* PROVIDED RECORDS
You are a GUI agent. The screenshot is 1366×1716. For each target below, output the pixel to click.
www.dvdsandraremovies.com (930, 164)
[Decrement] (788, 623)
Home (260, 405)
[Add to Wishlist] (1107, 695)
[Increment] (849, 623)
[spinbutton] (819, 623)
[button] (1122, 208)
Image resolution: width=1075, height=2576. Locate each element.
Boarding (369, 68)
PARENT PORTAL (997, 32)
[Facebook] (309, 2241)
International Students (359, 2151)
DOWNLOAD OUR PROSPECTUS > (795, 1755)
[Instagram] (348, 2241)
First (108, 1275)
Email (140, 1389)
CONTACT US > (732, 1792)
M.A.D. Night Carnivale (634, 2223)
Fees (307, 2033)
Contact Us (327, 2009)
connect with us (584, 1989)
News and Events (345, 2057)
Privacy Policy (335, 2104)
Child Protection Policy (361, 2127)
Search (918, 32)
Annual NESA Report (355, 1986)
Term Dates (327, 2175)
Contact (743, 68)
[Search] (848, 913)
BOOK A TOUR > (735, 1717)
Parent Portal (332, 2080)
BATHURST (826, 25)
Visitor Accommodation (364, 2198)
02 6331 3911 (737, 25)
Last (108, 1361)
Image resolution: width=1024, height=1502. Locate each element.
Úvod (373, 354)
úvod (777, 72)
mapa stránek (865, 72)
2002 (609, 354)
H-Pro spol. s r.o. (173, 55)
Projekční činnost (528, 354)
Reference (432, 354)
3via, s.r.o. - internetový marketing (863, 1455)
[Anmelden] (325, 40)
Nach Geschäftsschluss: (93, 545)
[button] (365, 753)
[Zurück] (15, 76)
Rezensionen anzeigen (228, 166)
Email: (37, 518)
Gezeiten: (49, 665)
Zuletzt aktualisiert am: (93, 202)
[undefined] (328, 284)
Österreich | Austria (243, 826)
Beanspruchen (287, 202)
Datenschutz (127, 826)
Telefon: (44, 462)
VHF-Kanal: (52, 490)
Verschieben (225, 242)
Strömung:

* EXERCISE DESCRIPTION
Copy exactly the line containing "[button] (365, 753)" and every line after it, ending with the last line of the records above.

* TASK RESPONSE
[button] (365, 753)
[Zurück] (15, 76)
Rezensionen anzeigen (228, 166)
Email: (37, 518)
Gezeiten: (49, 665)
Zuletzt aktualisiert am: (93, 202)
[undefined] (328, 284)
Österreich | Austria (243, 826)
Beanspruchen (287, 202)
Datenschutz (127, 826)
Telefon: (44, 462)
VHF-Kanal: (52, 490)
Verschieben (225, 242)
Strömung:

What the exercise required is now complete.